A Studio Visit with Melissa Staiger by Suzanne Bennett

My visit with Melissa Staiger wasn’t a ‘studio visit’ per say; we met at the Janet Kurnatowski Gallery on Norman Avenue in Greenpoint where Melissa was having a solo show entitled “Triangle Works”. Stepping down into the gallery on a sunny brisk Saturday morning, I was instantly taken by how well the paintings occupied the space. The dense, colorful paintings looked powerful on the stark white walls – the contrast seemed to satisfy both the works and the room itself.

The paintings embody certain themes that have preoccupied Melissa over the past few years – triangles and the dynamism of geometry and color.  This group however was more bold and stark than work I’d seen before. The compositions were larger, the use of lines minimized. They were composed deep reds, blues, blacks & greens. The nuanced and idyllic quality of some of Melissa’s earlier works was not evident here.

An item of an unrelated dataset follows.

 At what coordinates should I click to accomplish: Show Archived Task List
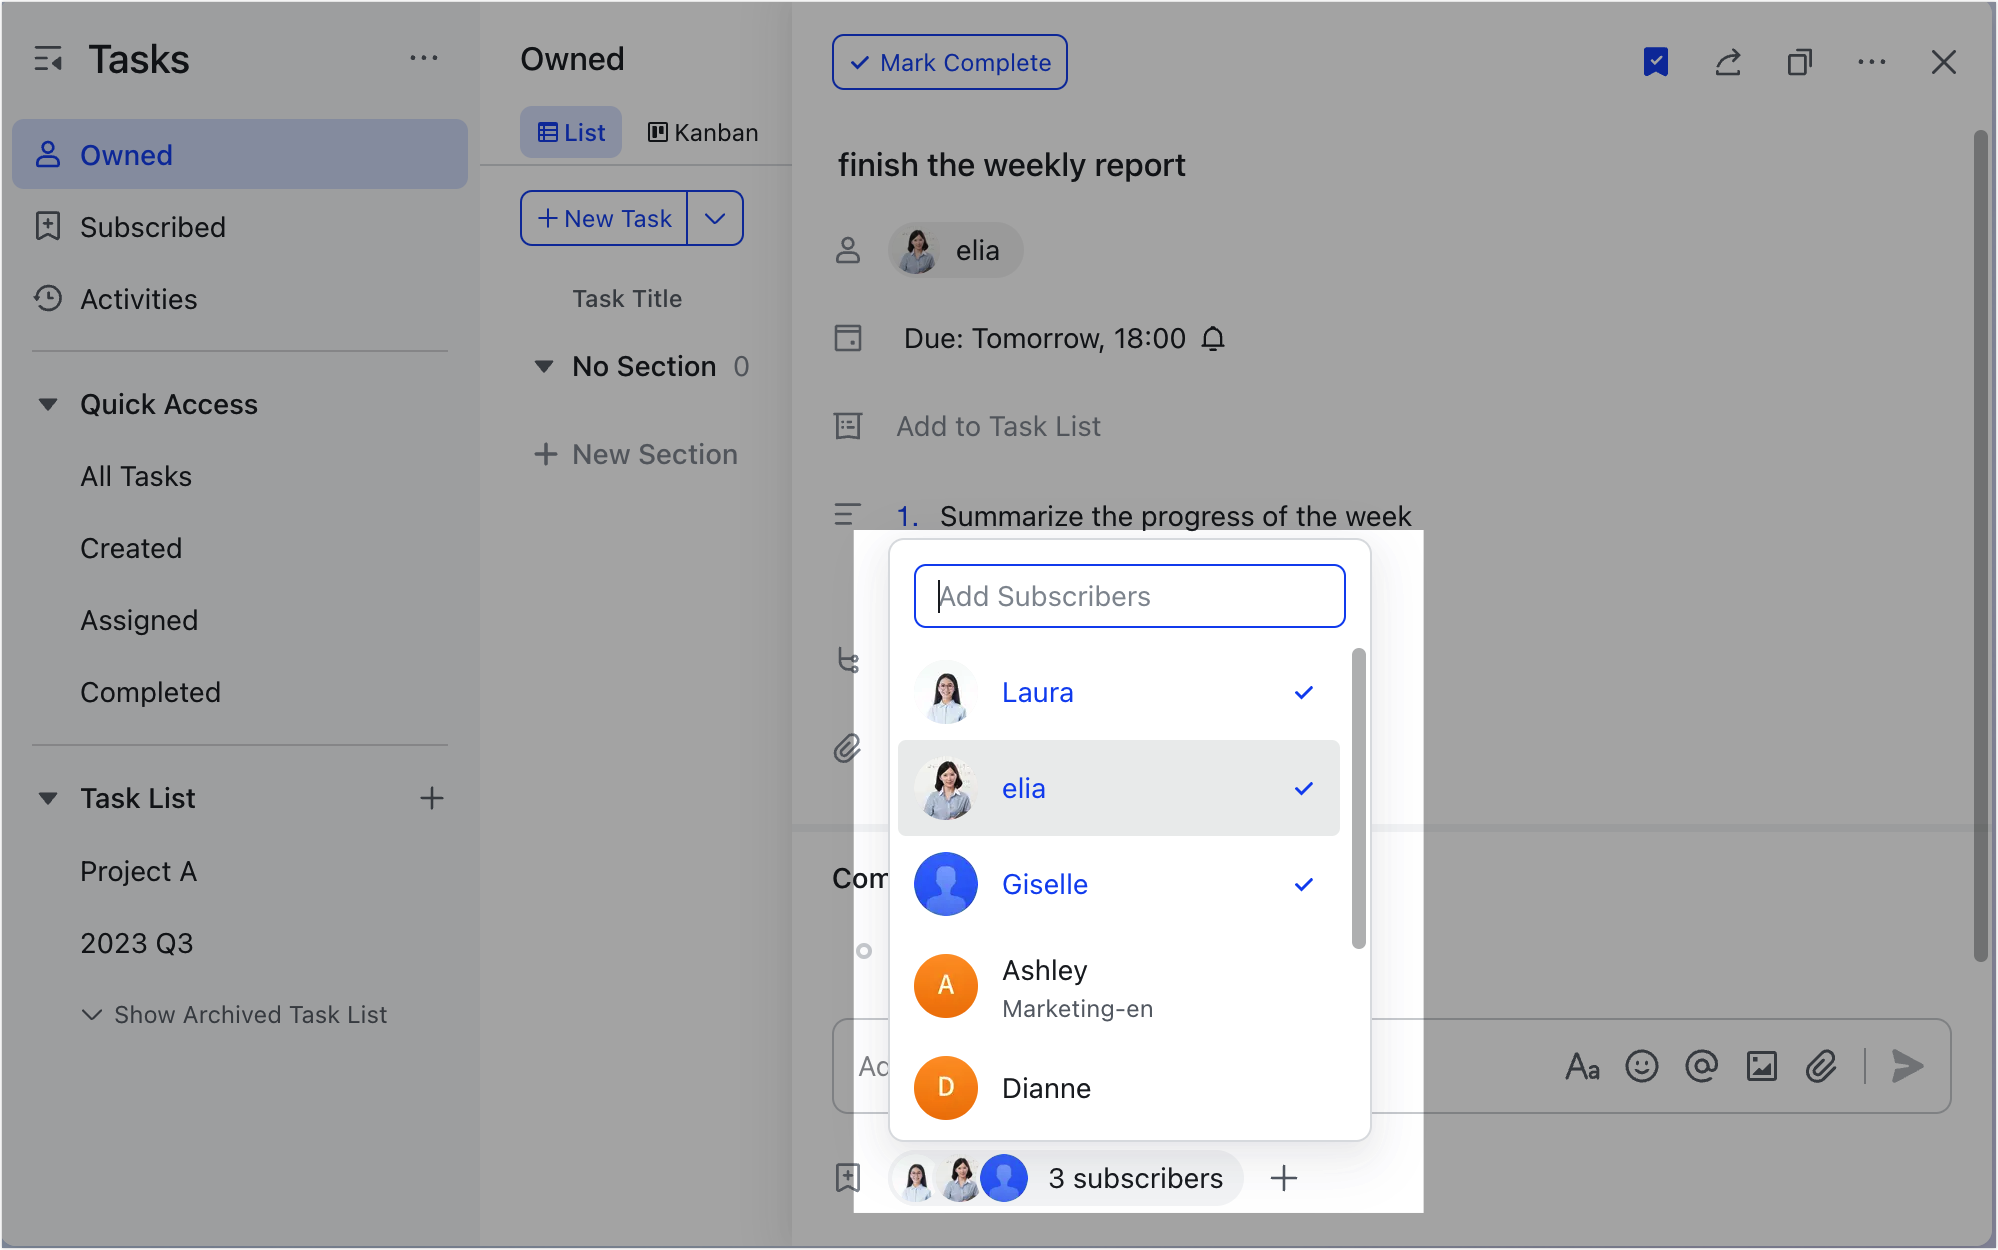click(x=249, y=1014)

In fact there was an aggressive quality to these paintings – I likened them to teeth in some cosmic maw.

Melissa and I discussed these aspects of the recent work – she said she was interested in moving into new territory, in pushing boundaries, both in herself and on the canvas. Her previous approach had been rather rigid, guided by a set of rules she set for herself. With these recent paintings, she had relaxed the rules and was letting intuition guide the paintings more in regards to color and space. She found relief in this. She also talked about the associations between math, geometry and cosmic forces. Melissa’s other career is doing body/energy work and we talked about some of the grand themes that guide both holistic healing and painting – movement, the balance of positive and negative, the engagement of both intuition and knowledge.

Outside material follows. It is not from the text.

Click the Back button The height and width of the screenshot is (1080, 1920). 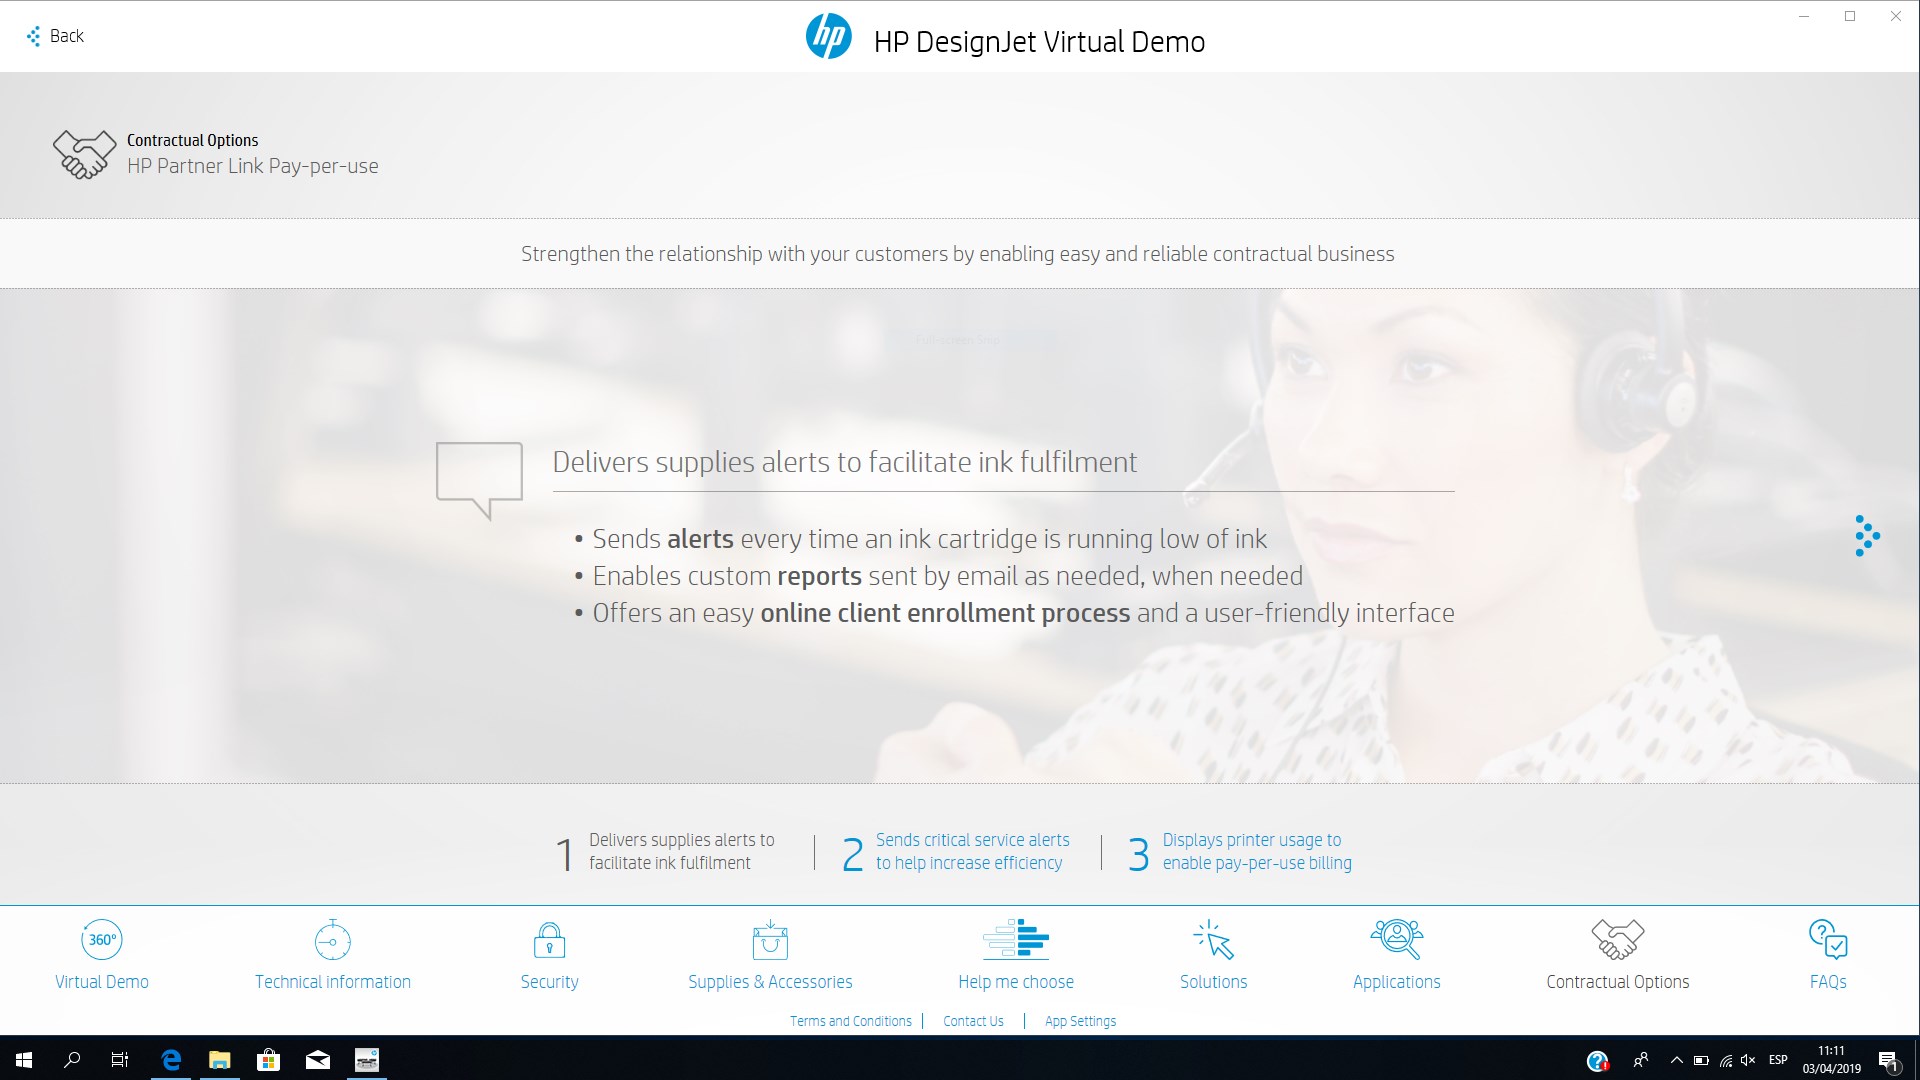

What I really liked about this recent direction in her work is that she was not afraid to go bold – the paintings do not rest quietly in some pleasant place, they are right in your face, even a bit difficult to absorb, especially on first encounter. There is little respite in all those hard lines and deep sharp points. But there is a life force there - they are in dialogue with both the angels and the demons and they still manage to keep their calm.
The more you look, the more the sharpness attenuates and you feel the space between the shapes open up, beckoning you in to a new kind of thought, a new kind of balance.